Working Memory

The concept of feeling overwhelmed by a lot of new information can occur because of a special sort of memory that is typically termed ‘working memory.’ It refers to the relatively small amount of information that one can hold in the mind, attend to and use when needed. Cowan, described the working memory as ‘an activated part of long-term memory.’

The part of the brain that specialises in processing visual, spatial, auditory, phonological, tactile and kinaesthetic information is called the Focus of Attention. This is in the activated section of long term memory and is governed by external events, e.g., a sudden noise that makes you turn your head or goal – directed behaviour like reading a book.
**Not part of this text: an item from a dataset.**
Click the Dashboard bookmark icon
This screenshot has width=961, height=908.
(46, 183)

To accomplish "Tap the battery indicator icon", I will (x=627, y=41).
The Focus of Attention is located in the parietal lobes, this is interesting because one of the main functions of the parietal lobes is the integration of sensory information. This is significant for learners, as new skills need to be taught in different senses simultaneously, for instance in a multisensory way. A good analogy for learners with a working memory deficit is a heavy school bag. The learner packs everything they think they may need for the day, the week and even the term so they don’t forget anything. This is exhausting for the student as they struggle to hold it all together!

A significant problem for a child with a poor working memory is learning their times tables, remembering letter to sound correspondence and comprehension. This is why structure is needed for the learner – to provide a framework in which the relevance of information is clear. Knowing how the facts are inter-related enables the student to remember them as part of a connected whole.

To help with this memory splashes need to be made, greater the splash the more likely it is that the information will be retained. Success can be achieved through using a variety of methods and strategies to practice and use the information for retrieval. The more synapses that can fire and seeing information in a variety of places and modes help make a more significant memory splash.